Xaron(Posted 2011) [#12]
Monkey is just great because it supports more platforms as others.

It's rather cheap with a ONE time fee (not yearly costs like for Corona).

What I miss:

- debugger
- some native framework for normal apps (like calendars) which obviously would only be available for Android, iOS and Windows 7 mobile.

Goodlookinguy(Posted 2011) [#13]
1) Easy to start making games and, like BlitzMax, can easily extend code written for the native platforms. Also because it outputs to such a huge variety of platforms and isn't a scripting language.

2) The many mature language features it has while keeping some rather useful features for the lazy programmer in me at times. Especially the := operator. The almost forced modular design. Some of the functions from Diddy, like real milliseconds.

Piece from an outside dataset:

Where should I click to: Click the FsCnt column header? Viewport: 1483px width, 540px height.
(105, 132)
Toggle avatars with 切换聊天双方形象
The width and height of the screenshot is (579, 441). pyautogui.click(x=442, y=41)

Which would have been a miss in Monkey if Diddy didn't have it.

3) More important to me
- The ability to edit more than one file.
- Networking
- Having byte, short, and long
- Change the size of the screen at compile and/or run time
- Threading
- Some built-in database handling

Less important to me
- Debugger
- Reflection

Armitage1982(Posted 2011) [#14]
Something to add maybe : a good IDE !
The one provided is not enough.
Maybe it's time to think about official bonus with Jungle IDE if only it was cross-platform (at least PC/Mac and well... Linux maybe? Why not ^^).

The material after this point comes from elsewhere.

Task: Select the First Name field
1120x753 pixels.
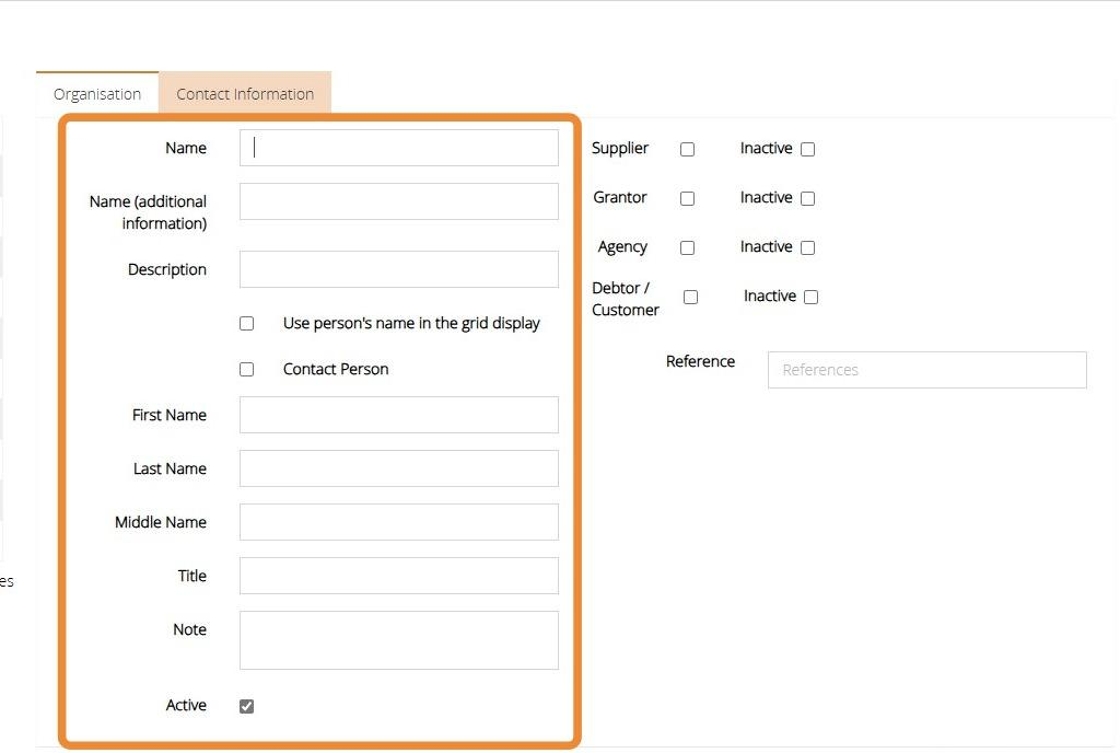Action: tap(399, 415)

Gerry Quinn(Posted 2011) [#15]
Cheap, flexible, fun. Works out of the box on a lot of targets. Good pedigree from Blitz Research - I know there will be support and a lively community.

What I most want is a debugger. I'm not using Jungle yet but it is there so I'm not going to complain about the IDE.

Also, I want lots of modules that do magic stuff I don't know how to do!

benmc(Posted 2011) [#16]
I chose Monkey because it builds to native code right on my own computer. I don't have to upload my code to a 3rd party that returns my build. Plus I have the final code that I can go into directly and tweak.

Second, the language is so easy to use. I don't have to know Java, AS3, CPP, AND Obj-C, JUST Monkey. It's a lot like basic, and I used to use Blitz a long time ago so I was familiar with it already.

As for what I would like to see:

- Networking functions.
- Some kind of SQLite database functions.
- More filesystem functions.

That's about it.

Aman(Posted 2011) [#17]
Thank you all. Many of these information are interesting and useful.

Armitage1982, I actually removed Corona since it is not truly cross platform. I added AGK and Edgelib instead.

Also, I want lots of modules that do magic stuff I don't know how to do!

+1. This is very important to me. I can stress that enough

benmc, which tools requires uploading the code and return the builds?